A U.N. court Tuesday sentenced ex-Yugoslav army chief Momcilo Perisic to 27 years in jail for war crimes and crimes against humanity, including for his role in the 1995 Srebrenica massacre.

"For these crimes the chamber by majority sentences you to a single term of 27 years in prison," Judge Bakone Moloto told Perisic, the highest ranking member of the former Yugoslav army, in a hearing before the International Criminal Tribunal for the former Yugoslavia in the Hague (ICTY).

While chief of the Yugoslav army's general staff between 1993 and 1998, Perisic gave personnel, officers, weapons and logistical support to the Bosnian Serb army (VRS) as well as the self-proclaimed republic of Krajina's army (SVK), knowing it would be used to commit crimes, the court heard during his three-year trial.
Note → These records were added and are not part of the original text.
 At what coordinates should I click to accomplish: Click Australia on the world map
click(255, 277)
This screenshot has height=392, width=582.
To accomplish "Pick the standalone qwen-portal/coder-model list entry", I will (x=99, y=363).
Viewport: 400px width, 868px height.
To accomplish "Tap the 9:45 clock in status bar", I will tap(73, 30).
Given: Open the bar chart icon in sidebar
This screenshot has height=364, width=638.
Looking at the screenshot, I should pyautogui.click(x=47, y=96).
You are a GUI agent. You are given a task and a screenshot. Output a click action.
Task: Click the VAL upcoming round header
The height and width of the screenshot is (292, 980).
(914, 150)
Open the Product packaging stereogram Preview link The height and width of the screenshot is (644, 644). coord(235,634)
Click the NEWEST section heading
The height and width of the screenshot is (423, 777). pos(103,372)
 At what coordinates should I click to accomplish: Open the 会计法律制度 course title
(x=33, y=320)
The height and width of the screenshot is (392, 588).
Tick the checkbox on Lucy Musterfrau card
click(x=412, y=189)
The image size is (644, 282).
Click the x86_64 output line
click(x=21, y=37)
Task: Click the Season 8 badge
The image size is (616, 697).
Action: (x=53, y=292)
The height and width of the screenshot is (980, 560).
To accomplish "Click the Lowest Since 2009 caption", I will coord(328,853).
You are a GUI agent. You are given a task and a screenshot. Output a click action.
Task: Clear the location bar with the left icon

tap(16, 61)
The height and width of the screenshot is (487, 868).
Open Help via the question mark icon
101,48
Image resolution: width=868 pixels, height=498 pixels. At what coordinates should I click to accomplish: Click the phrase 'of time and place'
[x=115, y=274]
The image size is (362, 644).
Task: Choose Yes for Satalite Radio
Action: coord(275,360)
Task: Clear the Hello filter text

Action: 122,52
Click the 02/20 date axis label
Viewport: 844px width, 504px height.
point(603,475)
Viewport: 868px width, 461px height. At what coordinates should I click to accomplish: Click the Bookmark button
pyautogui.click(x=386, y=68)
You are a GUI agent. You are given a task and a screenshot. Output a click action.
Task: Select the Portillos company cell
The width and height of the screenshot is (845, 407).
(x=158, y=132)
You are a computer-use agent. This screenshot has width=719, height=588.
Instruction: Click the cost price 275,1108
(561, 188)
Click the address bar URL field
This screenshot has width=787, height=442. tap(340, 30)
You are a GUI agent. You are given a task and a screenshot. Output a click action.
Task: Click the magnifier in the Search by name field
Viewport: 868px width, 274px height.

Perisic, 67, was found guilty on 12 of the 13 charges leveled against him, including for his role in the 1992-95 siege of Bosnian capital Sarajevo, the shelling of Zagreb by Croation Serbs in May 1995 -- and the Srebrenica massacre in July 1995.

Bosnian Serb forces murdered some 8,000 Muslim men and boys at Srebrenica in Europe's worst atrocity since WWII.

But Moloto, clearing him of one count of extermination, said Perisic "could not have foreseen" that the Bosnian Serb army would exterminate Muslims after the enclave of Srebrenica fell.

Prosecutors in March asked for life imprisonment against Perisic, a close collaborator of late Serbian strongman Slobodan Milosevic who died in his Hague detention cell in 2006.